Clara, who had been awake until an hour before, was now in heavy slumber. This was her time for repose. Tarbot was not in the house, the servants’ rooms were far away. Mrs. Ives stole like a thief down-stairs. Step by step she went, holding her candle high and looking straight before her.
“Dear heart, what a gloomy sort of place! If this is what grandeur and riches mean, give me poverty,” she muttered to herself. “Clary, you don’t get no promise out of me.”
By and by she reached the hall, and the next moment found herself standing by the door. It was bolted and chained, but Mrs. Ives saw to her relief that it was not locked. She could manage to remove the bolts and chains. In a few seconds she was out in the open air. She gave a little skip and spring of delight, and running down the steps walked nimbly up the street. “I’ll walk to Paddington,” she said to herself. “I don’t know when the next train goes to Falmouth, but it’s sure to start early. Dear heart! how refreshing the morning air is! Give me poverty and fresh air and a feather bed. None of them springs for me again. My darter will be in a state, but I ain’t agoin’ to promise her, not I. I’ll take little Sir Piers back to Pelham Towers, that I will. I won’t hold that awful secret another day.”
Mrs. Ives, busy with her thoughts, stepped cheerfully along. Presently she saw a policeman walking by. She quickened her steps almost to a run and went up to him.
“My good sir,” she said, “can you tell me the way to Paddington?”
The policeman gave her directions and she walked on again.

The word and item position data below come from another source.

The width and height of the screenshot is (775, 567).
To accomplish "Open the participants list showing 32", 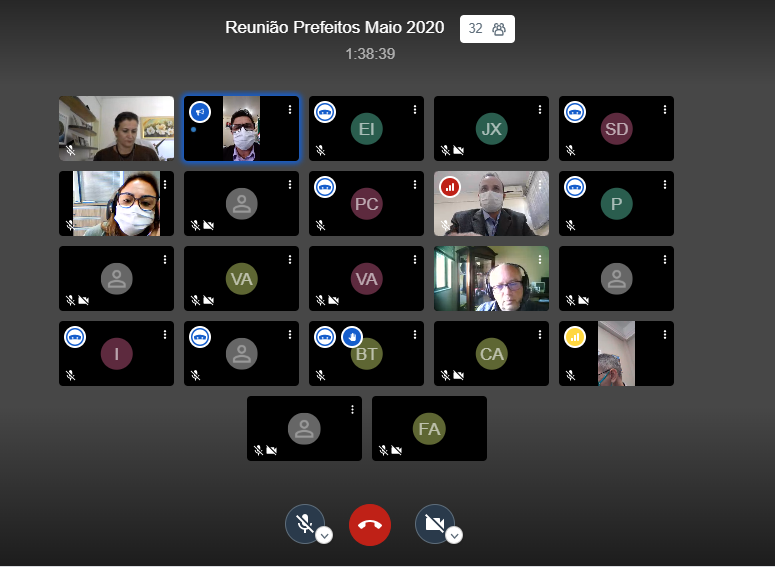I will (x=487, y=29).
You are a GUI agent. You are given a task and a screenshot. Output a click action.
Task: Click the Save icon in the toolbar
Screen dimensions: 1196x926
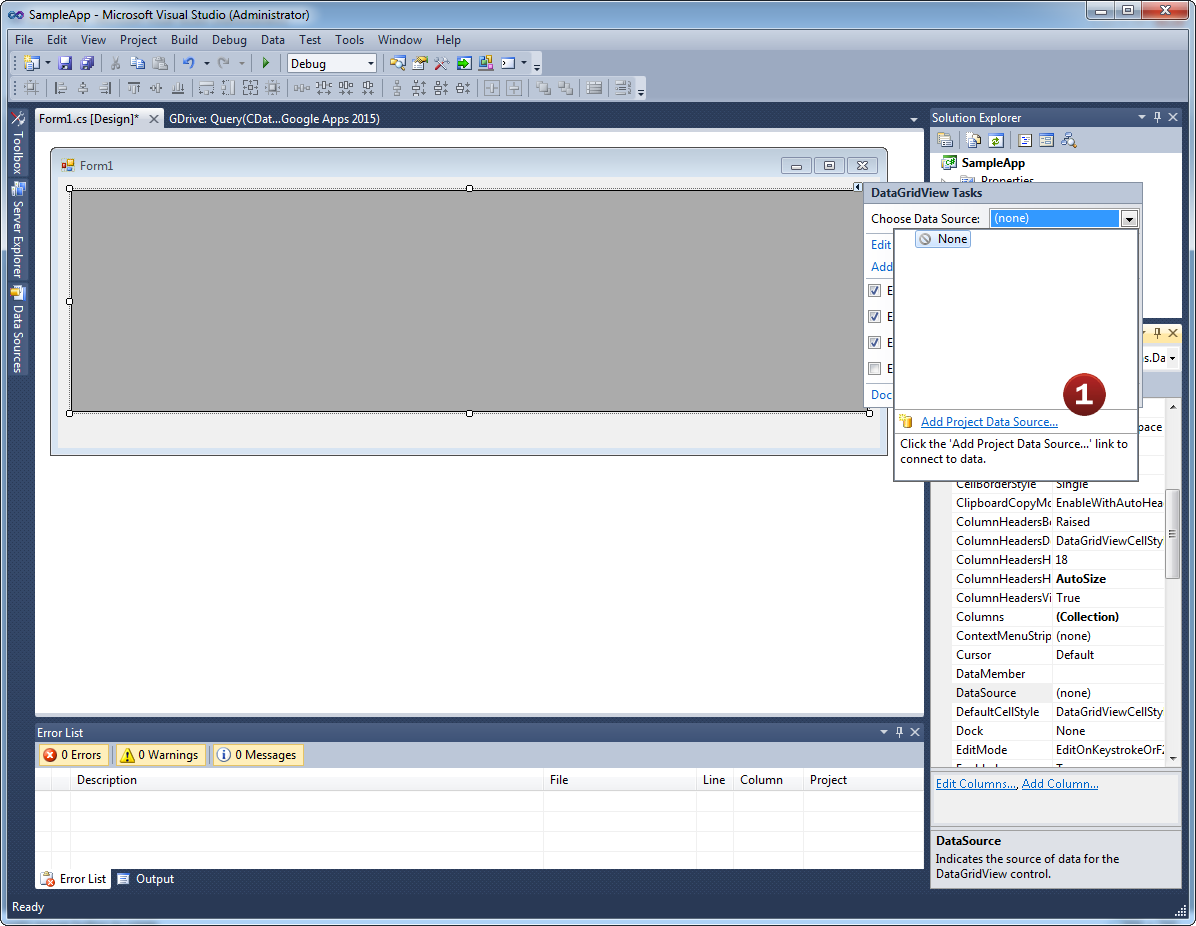[x=65, y=63]
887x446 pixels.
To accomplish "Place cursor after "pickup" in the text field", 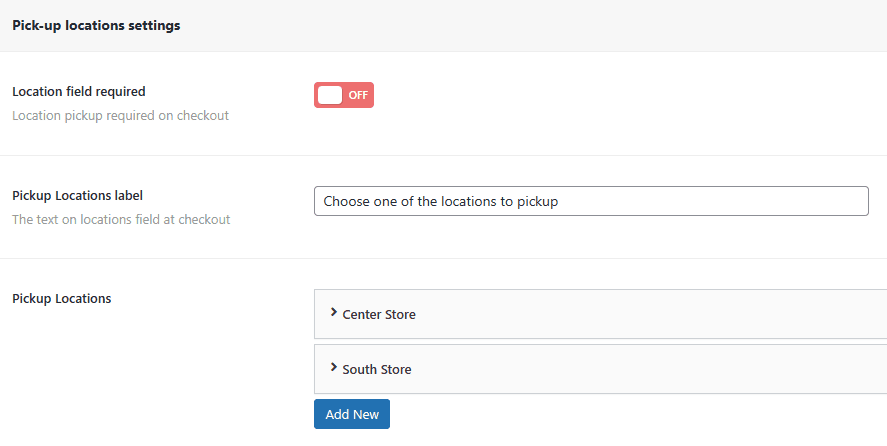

“I wish I had asked him when the next train started for Falmouth,” she said to herself, “but perhaps he wouldn’t ha’ known. Dear heart! how hunted Clary do look! She ain’t at all a nice sort, not at all. She never wor, and she grows less so as she gets older.”
Mrs. Ives continued her walk. From Harley Street to Paddington was scarcely thirty minutes’ walk. She arrived at the great terminus soon after five o’clock, and found to her relief that a train started for Falmouth at 5.30. She took her ticket, and, as soon as ever she could, seated herself in the corner of a third-class compartment. It was cold at this hour, but Mrs. Ives was made of stern metal, and she drank in the keen air with appreciation.
“A sight better than Clara’s stifling house,” she thought.
A porter was passing and she called out to him.